### [WHAT YOU HAVE TO DO]
Condense the paragraph in the Usenet news software text that begins "``B'' news software is currently considered obsolete" into a short bulleted list that keeps its main facts.

### [TEXT UNDER STUDY]
Our comments: The information on DNEWS may be dated. We have been seeing
DNEWS on their own Website for quite a few years now. Check
www.netwinsite.com. Moreover, there are other commercial Usenet server
software systems available, including the one bundled with the Internet
Information Server of Microsoft Windows NT and the ones from iPlanet. And for
carrier class systems, there are many commercial Usenet routers available.
-----------------------------------------------------------------------------

13.1.5. Special note on ``notes'' and old versions of news

...

``B'' news software is currently considered obsolete. Unix sites joining the
Usenet should install C news or INN to ensure proper behavior and good
performance. Most old B news software had compiled-in limits on the number of
newsgroups and the number of articles per newsgroup; the increasing volume of
news means that B news software cannot reliably cope with a moderately-full
newsfeed.
-----------------------------------------------------------------------------

14. Documentation, information and further reading

This section fills in gaps which were hard to classify under any of the
previous chapters.

### [INFORMATION SUPPLIED]
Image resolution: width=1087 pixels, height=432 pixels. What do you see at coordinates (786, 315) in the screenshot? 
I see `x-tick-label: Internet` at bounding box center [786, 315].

### [ANSWER TO THE EXERCISE]
- B news software is now considered obsolete.
- Unix sites joining Usenet should install C news or INN for proper behavior and good performance.
- Most old B news software had compiled-in limits on the number of newsgroups and on articles per newsgroup.
- With the growing volume of news, B news cannot reliably handle a moderately full newsfeed.